→ Selected extract:
────────

I have a Spark job which takes arguments as key value pairs and maps it in code as following:
val props = Utils.mapArguments(args)
println(props)
val gcsFolder = props("gcsPath")
val testId=props("test.id")
val bUrl=props("b.url")
......
......
Earlier, I used to submit the job to dataproc cluster in bash as a shell script:
gcloud dataproc jobs submit spark --async --project testing-1 \
--cluster test-cluster \
--region us-central1 \
--properties spark.ui.killEnabled=true,\
spark.dynamicAllocation.enabled=true,\
spark.ui.enabled=true, \
--class com.walmart.ei.testClass \
--jars gs://testing-bucket/test-1.1.0.jar \
-- master=yarn \
gcsPath=gs://testing_part/path/ \
test.id=404 \
correlation.id=AUDIT_2 \
b.url=http://testing-v1.net/test/ \
Now with airflow we are trying to submit it with dataproc job submit operator as:
# SPARK JOB CONF
SPARK_JOB = {
"reference": {"project_id": PROJECT_ID},
"placement": {"cluster_name": CLUSTER_NAME},
"spark_job": {
"jar_file_uris": ["gs://testing-bucket/test-1.1.0.jar"],
"main_class": "com.walmart.ei.testClass",
"gcsPath":"gs://testing_part/path/",
"test.id":"404",
"correlation.id":"AUDIT_2222",
"b.url":"http://testing-v1.net/test/",
}
}
spark_task = DataprocSubmitJobOperator(
task_id="spark_task", job=SPARK_JOB, location=REGION, project_id=PROJECT_ID, gcp_conn_id=CONN_ID
)

────────

→ Dataset section:

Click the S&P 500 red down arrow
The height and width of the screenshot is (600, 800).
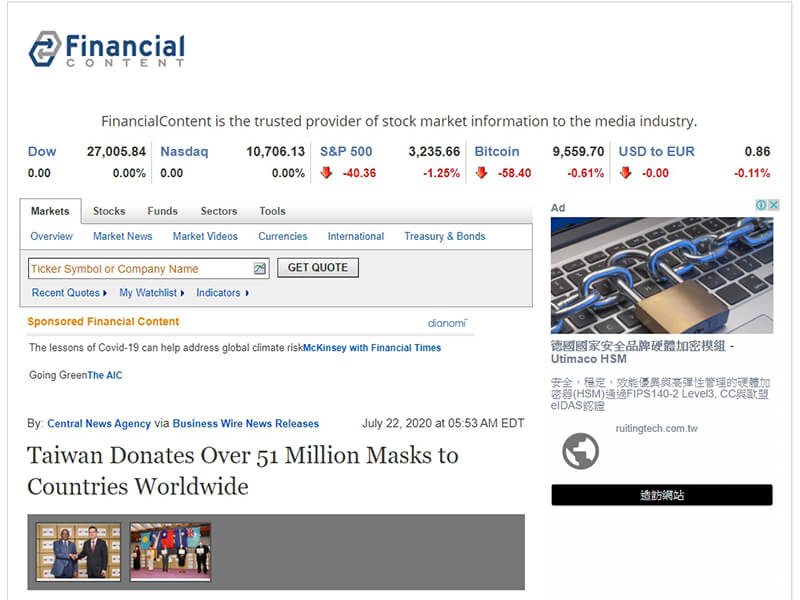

────────

→ Exercise tasks:
**A)** In the Spark job post, which region was specified when the job was submitted from bash?
**B)** Resume the Spark job post after its last line.
The listing is material separate from the Spark job post.

→ Answers below:
**A)** us-central1

**B)**
spark_task
But this job is failing and not able to pass the arguments to Spark job.
What is the correct way to pass the arguments in SPARK_JOB?
CodePudding user response:
the job
param is a Dict that must be the same form as the protubuf message :class:~google.cloud.dataproc_v1beta2.types.Job
(see source code)
You can view the proto message here.
Noting that there is a PR in progress to migrate the operator from v1beta2
to v1
.
CodePudding user response:
Found a way to pass the params, since it takes a List, I was able to run it by passing it this way.
SPARK_JOB = {
"reference": {"project_id": PROJECT_ID},
"placement": {"cluster_name": CLUSTER_NAME},
"spark_job": {
"jar_file_uris": ["gs://testing-bucket/test-1.1.0.jar"],
"main_class": "com.walmart.ei.testClass",
args": [
"gcsPath":"gs://testing_part/path/",
"test.id":"404",
"correlation.id":"AUDIT_2222",
"b.url":"http://testing-v1.net/test/"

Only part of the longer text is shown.